▶ [Prompt]:
Print the records word for word, from the start through the line containing "center [596, 238].", including that line.

▶ [Collected data]:
^^^^^^^^
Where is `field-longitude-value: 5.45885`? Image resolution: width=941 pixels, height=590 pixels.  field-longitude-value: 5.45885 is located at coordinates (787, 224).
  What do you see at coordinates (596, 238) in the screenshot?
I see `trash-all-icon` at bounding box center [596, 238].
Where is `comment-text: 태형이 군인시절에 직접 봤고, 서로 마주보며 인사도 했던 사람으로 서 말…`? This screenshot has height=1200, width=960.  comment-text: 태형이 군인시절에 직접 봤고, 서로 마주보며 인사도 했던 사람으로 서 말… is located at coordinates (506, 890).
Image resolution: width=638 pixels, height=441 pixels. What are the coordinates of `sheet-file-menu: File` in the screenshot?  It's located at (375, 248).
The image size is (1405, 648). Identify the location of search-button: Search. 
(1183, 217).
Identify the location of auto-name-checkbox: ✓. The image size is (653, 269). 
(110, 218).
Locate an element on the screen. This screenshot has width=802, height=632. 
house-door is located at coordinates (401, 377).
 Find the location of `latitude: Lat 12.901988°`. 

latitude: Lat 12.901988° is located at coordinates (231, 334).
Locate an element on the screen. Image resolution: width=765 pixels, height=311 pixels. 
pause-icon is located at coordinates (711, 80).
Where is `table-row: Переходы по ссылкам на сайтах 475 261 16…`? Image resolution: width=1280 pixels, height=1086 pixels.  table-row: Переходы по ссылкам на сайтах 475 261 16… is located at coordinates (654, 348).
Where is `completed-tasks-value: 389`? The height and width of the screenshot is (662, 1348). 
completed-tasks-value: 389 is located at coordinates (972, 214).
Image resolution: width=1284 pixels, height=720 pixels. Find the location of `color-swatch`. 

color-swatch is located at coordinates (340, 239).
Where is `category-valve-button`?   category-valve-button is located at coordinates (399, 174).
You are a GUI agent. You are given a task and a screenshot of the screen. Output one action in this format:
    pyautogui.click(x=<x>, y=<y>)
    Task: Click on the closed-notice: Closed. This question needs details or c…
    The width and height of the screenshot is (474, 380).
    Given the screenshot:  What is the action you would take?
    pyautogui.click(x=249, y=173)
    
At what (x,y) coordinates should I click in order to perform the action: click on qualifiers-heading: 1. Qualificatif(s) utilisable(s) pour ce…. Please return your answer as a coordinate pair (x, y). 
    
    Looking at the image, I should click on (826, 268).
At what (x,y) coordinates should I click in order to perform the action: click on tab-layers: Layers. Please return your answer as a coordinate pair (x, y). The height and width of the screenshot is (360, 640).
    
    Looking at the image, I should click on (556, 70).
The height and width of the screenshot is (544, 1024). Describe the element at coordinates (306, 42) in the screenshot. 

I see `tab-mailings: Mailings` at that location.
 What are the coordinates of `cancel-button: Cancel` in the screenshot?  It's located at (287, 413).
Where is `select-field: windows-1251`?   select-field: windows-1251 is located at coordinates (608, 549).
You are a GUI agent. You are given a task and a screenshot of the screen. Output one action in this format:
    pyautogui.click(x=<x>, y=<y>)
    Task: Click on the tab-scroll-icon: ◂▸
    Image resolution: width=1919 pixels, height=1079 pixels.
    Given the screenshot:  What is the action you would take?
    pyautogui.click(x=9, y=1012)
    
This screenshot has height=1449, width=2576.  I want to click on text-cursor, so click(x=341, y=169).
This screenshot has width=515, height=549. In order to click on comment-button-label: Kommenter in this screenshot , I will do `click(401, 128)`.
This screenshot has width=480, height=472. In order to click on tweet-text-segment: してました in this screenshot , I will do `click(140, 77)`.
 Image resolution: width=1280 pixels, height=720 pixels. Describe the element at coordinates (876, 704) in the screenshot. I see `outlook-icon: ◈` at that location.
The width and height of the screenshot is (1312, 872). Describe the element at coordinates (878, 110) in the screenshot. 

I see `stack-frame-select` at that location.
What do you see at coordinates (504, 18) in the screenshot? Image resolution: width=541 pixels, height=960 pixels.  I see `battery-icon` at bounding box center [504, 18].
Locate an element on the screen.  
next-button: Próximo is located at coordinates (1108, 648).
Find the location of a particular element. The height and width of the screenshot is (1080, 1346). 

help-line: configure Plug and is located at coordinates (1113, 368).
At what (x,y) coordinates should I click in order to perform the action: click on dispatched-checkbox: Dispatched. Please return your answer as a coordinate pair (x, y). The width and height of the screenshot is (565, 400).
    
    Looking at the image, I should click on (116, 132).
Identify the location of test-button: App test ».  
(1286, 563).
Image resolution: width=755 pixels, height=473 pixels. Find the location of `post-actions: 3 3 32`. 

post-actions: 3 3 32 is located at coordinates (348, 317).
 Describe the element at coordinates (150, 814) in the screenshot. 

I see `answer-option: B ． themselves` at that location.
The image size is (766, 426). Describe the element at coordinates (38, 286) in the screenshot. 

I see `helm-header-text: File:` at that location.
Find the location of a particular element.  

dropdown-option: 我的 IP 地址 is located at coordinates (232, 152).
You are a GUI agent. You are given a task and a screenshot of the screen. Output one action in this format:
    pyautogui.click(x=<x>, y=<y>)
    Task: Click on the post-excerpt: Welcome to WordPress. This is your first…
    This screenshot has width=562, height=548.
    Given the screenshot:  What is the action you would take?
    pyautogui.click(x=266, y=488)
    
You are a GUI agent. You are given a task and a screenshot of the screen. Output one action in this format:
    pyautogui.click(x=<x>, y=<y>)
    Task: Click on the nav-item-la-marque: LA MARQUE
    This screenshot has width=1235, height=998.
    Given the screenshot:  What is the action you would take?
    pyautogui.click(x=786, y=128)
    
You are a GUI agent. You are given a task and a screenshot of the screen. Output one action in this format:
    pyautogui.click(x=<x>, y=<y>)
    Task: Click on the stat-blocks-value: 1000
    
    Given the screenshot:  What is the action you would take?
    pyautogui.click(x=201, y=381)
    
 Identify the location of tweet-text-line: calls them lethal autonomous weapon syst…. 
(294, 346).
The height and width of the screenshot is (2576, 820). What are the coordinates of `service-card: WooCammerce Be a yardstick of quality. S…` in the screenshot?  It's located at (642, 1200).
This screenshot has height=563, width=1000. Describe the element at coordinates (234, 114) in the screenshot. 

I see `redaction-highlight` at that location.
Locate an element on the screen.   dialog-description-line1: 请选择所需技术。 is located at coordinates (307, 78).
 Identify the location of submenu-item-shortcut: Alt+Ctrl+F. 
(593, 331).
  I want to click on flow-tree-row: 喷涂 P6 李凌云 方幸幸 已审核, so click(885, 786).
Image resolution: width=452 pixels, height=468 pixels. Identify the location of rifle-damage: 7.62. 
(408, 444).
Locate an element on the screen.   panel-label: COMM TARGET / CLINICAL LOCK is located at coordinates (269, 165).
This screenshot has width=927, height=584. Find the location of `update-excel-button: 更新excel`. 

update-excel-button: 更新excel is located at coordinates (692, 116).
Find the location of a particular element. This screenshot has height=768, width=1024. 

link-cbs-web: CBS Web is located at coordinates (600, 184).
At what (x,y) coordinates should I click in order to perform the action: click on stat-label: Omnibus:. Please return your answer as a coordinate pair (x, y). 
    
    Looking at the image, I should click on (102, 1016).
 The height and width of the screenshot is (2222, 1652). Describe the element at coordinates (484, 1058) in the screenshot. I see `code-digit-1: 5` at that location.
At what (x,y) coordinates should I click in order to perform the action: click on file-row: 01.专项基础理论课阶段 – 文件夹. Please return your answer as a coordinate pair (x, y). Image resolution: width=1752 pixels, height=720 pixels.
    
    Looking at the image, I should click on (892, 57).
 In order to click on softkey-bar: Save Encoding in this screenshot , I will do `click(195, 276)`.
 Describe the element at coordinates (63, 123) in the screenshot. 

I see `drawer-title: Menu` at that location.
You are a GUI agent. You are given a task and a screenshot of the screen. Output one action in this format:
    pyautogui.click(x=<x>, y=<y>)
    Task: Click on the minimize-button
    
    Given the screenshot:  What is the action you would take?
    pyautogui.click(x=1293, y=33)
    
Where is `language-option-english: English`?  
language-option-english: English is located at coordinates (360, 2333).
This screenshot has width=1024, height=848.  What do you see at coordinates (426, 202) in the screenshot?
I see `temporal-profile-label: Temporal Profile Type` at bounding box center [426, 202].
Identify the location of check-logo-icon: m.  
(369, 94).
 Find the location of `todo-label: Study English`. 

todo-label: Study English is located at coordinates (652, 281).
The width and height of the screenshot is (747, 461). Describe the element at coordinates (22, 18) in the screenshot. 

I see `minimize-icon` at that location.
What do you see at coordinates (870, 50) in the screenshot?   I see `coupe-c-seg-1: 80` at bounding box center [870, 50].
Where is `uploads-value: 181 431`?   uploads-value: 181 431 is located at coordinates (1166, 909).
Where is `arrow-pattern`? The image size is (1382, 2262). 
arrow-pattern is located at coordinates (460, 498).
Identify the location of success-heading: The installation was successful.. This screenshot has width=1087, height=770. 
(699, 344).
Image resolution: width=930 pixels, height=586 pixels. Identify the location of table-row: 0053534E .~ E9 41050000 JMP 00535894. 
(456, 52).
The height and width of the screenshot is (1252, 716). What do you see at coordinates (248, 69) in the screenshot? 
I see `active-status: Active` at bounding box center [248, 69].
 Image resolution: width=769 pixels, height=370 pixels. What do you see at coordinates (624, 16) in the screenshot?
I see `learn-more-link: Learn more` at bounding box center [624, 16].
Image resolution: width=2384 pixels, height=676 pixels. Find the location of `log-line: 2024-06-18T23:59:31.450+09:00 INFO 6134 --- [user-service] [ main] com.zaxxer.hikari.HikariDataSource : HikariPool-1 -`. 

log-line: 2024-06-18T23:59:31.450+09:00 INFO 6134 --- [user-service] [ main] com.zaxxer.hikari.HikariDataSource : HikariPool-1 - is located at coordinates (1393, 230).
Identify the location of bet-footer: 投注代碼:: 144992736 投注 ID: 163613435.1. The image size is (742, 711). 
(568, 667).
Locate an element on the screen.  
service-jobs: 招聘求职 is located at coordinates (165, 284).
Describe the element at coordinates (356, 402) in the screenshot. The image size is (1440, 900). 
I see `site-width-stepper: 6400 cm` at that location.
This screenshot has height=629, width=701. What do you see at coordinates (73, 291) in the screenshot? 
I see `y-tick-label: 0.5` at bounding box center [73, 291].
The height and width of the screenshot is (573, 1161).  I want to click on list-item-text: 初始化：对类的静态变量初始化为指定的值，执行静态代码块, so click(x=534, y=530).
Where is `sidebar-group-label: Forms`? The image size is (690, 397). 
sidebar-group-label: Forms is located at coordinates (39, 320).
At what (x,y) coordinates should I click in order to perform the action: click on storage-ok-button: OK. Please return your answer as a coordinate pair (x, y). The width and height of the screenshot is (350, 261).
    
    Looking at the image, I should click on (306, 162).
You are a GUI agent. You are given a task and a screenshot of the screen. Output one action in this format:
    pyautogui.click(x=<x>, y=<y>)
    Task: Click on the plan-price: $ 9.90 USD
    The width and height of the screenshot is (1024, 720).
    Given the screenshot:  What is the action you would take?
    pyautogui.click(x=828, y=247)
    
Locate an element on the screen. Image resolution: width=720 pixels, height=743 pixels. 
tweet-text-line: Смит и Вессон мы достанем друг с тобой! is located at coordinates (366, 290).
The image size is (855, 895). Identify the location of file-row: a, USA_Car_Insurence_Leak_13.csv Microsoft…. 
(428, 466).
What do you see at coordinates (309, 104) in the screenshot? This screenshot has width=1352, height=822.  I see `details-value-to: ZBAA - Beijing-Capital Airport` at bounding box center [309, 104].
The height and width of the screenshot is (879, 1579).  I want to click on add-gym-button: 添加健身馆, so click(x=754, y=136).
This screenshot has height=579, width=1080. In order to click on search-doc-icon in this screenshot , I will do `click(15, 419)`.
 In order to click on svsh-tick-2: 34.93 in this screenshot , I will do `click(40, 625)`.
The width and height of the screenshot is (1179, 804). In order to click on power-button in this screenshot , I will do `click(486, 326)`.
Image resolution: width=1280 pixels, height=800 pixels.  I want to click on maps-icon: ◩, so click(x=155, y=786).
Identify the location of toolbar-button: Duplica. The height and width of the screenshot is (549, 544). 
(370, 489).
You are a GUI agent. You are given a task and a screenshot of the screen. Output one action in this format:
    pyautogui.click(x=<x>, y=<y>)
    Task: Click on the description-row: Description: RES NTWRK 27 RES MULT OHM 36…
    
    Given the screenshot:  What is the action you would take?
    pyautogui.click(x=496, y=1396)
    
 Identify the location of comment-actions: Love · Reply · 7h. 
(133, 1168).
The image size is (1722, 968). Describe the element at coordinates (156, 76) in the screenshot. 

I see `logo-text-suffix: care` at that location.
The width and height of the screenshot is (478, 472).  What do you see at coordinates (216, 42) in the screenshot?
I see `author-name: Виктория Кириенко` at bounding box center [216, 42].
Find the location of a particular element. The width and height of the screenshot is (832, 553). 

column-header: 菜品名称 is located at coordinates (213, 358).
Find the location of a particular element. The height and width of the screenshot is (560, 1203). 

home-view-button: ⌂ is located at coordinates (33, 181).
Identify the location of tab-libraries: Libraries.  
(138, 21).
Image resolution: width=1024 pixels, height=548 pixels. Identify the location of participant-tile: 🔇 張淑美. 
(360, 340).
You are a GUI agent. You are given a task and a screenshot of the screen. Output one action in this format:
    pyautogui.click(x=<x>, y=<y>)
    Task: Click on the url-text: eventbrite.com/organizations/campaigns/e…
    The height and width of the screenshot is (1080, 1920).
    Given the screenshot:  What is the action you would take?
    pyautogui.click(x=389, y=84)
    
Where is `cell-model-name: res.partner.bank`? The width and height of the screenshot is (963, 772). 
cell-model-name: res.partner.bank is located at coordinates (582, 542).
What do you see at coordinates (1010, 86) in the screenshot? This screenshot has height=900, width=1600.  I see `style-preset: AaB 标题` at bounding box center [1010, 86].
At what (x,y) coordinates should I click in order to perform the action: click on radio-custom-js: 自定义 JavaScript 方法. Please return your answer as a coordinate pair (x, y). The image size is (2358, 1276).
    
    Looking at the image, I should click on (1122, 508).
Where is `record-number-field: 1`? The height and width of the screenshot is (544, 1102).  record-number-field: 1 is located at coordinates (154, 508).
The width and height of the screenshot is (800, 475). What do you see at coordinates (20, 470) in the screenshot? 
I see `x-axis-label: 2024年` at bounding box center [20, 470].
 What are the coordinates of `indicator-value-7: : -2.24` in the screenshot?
^^^^^^^^
▶ [Response to this task]:
Where is `field-longitude-value: 5.45885`? Image resolution: width=941 pixels, height=590 pixels.  field-longitude-value: 5.45885 is located at coordinates (787, 224).
  What do you see at coordinates (596, 238) in the screenshot?
I see `trash-all-icon` at bounding box center [596, 238].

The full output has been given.